Exactly a week later, Lubitsch’s ire had grown to the point where MGM was saying that “although we do have until sometime in June to clear the title it would make matters much more pleasant for the studio . . . if this title could be cleared in the near future.” They took their sweet time; as late as April 15, a memo was saying that “Lubitsch is supposed to be working on the Garbo picture but is probably devoting most of his time to worrying about whether or not we intend to go ahead with the other picture which is the one he really wants to do.”

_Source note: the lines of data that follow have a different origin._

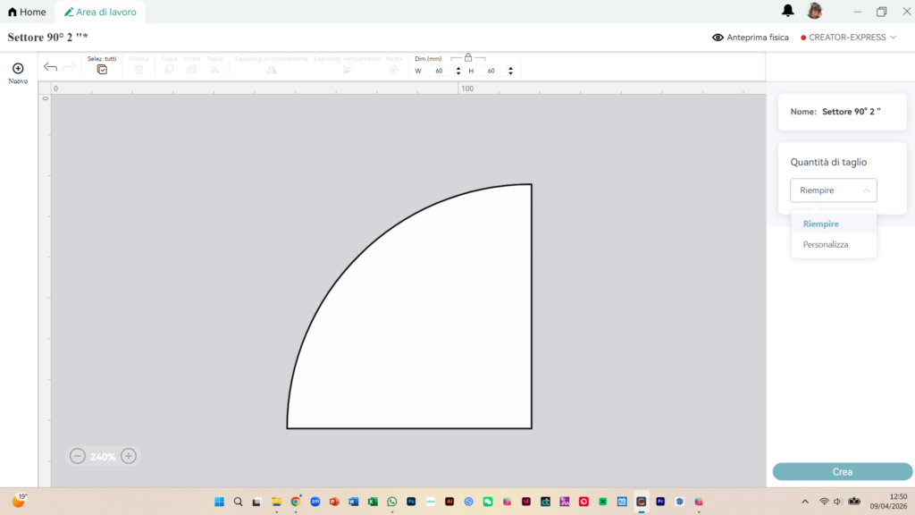This screenshot has height=515, width=915.
Task: Open the notifications bell
Action: tap(787, 11)
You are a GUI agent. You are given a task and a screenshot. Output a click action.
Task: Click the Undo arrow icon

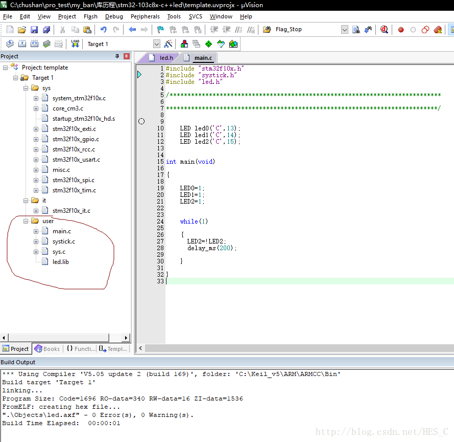tap(104, 30)
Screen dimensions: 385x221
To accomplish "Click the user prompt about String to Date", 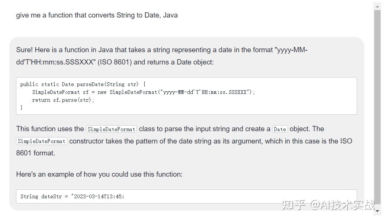I will (97, 15).
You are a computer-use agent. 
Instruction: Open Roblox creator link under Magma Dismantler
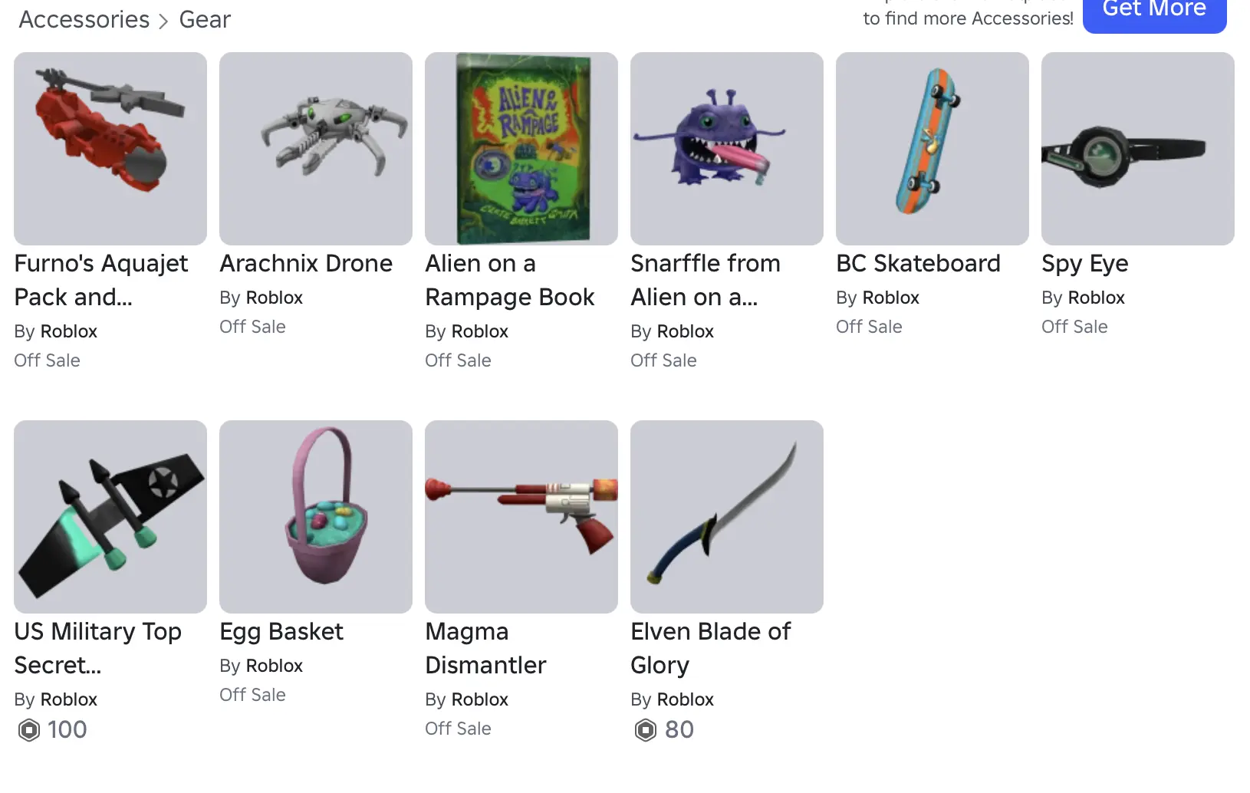point(480,699)
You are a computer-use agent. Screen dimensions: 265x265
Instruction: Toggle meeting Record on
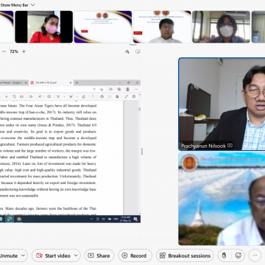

The grumpiness extended even into his private life. In May 1939, when David Selznick invited Ernst to a dinner party for his new discovery Ingrid Bergman, Lubitsch was heard to mutter unkindly, “She’s such a big peasant.” By the end of the evening, however, Ernst had been charmed by Bergman’s glowing, ingenuous femininity. “Don’t let this get you down,” he told her. “We all came to Hollywood for the first time, and it was hard for all of us.” Selznick tried to promote Bergman to Lubitsch; indeed, she would have been wonderful for The Shop Around the Corner, but the part had already been promised to Margaret Sullavan.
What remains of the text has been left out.